Rhizobacterial isolates, i.e., HMM39, HMM57, HMM88 and JMM15 revealed significant growth on ACC supplemented plates, and two bacterial isolates HMM65 and HMM13 showed moderate growth. Observations were taken for the ALA producing ability of rhizobacterial isolates in the culture supernatant and maximum ALA production was observed in bacterial isolate JMM15 (17.45 μg/ml). Rhizobacterial isolate JMM15 also produced maximum 12.24 μg/ml IAA and four bacterial isolates HMM39 (1.27 μg/ml), HMM57 (4.62 μg/ml), HMM88 (3.34 μg/ml) and JMM42 (2.86 μg/ml) produced IAA in the range of 1.0–5.0 μg/ml. The promising isolate JMM15 also showed phosphate solubilization zone varying between 1.51 and 2.0 mm on tricalcium phosphate containing medium plates after 2 days of growth. Other rhizobacterial isolates, i.e., HMM13 (1.43 mm), HMM39 (1.03 mm), JMM42 (1.4 mm) showed significant phosphate solubilization zone, whereas two bacterial isolates HMM57 and HMM65 showed an insignificant zone (0.2 mm) of phosphorus solubilization. Four bacterial isolates lacked phosphate solubilization ability. Out of the eleven rhizobacterial strains tested for potassium solubilization, only four isolates revealed a significant zone of K solubilization on mica containing modified Aleksandrov medium plates. Rhizobacterial isolate JMM15 (5.28) showed the highest potassium-solubilizing index (K-SI) followed by isolate HMM57 (4.50).

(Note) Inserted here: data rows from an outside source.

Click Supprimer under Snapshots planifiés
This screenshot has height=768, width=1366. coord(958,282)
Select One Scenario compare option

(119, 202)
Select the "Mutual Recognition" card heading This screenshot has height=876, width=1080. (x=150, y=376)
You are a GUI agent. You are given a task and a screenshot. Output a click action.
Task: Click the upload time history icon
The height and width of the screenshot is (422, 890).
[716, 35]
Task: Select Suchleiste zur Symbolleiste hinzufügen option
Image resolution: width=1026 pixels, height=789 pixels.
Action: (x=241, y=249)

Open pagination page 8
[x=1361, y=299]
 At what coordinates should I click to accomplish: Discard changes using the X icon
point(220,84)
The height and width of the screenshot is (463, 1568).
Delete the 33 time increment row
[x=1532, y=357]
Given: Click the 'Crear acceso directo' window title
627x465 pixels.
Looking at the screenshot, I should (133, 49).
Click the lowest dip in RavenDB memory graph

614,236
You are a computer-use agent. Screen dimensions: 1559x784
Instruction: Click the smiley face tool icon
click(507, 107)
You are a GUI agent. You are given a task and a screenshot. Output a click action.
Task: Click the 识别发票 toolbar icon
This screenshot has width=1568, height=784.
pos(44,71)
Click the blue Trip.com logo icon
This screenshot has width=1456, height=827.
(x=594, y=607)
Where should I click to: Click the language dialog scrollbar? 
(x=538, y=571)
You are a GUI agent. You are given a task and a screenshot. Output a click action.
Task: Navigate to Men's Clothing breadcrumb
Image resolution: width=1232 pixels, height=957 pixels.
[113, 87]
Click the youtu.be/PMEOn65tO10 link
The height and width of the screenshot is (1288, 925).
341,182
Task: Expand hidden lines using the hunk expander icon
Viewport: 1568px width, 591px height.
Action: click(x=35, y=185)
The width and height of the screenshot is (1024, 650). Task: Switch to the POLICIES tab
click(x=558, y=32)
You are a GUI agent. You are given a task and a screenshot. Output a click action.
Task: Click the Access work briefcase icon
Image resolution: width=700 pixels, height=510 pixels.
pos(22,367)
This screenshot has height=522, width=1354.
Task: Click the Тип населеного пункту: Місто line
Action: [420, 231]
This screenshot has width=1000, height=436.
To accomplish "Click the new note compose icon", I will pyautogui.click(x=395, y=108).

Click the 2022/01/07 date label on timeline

Effect of inoculated rhizobacteria on the growth of mustard under salinity conditions

An increase in germination percentage was observed by inoculation of all selected bacterial isolates up to 20 dS/m as compared to untreated control. Seeds inoculated with rhizobacterial isolate HMM39, HMM57, or JMM15 showed a more stimulatory effect on the growth of seedlings even at 16 and 20 dS/m salt concentrations in comparison to un-inoculated control. Rhizobacterial isolates HMM57 and JMM15, which possessed most of the plant growth-promoting attributes, were finally selected assuming that these cultures could help mustard plants to withstand varied biotic and abiotic stresses because of their plant growth-promoting activities. A significant increase in tolerance index was observed with the inoculation of bacterial isolates HMM57 and JMM15. Therefore, inoculation of rhizobacterial isolates HMM57 and JMM15 could ameliorate the effect of salt stress and may stimulate the seed germination and plant growth under salt stress conditions.

Conclusion:

There are immense possibilities for developing biofertilizer using rhizobacterial strains that could enhance crop growth under salt stress. In this study, two potential rhizobacterial strains, i.e., Pseudomonas argentinensis strain HMM57 and P. azotoformans strain JMM15, were found to tolerate high salt concentration up to 8% NaCl. The seed inoculation with these bacterial strains showed stimulation of mustard growth up to 12 dS/m in plates as well as in pots under greenhouse controlled conditions. The results suggested that the production of ALA and IAA along with an expression of ACC deaminase activity by the rhizobacterial isolates contribute towards the growth stimulation of seedlings and mustard plants under different salt concentrations. Therefore, these rhizobacterial Pseudomonas species having different plant growth activities may be exploited for ameliorating the adverse effect of salt stress and for promoting the growth of mustard crop under field conditions.

Reference:

Phour, M. and Sindhu, S.S., 2020. Amelioration of salinity stress and growth stimulation of mustard (Brassica juncea L.) by salt-tolerant Pseudomonas species. Applied Soil Ecology, 149: 103518.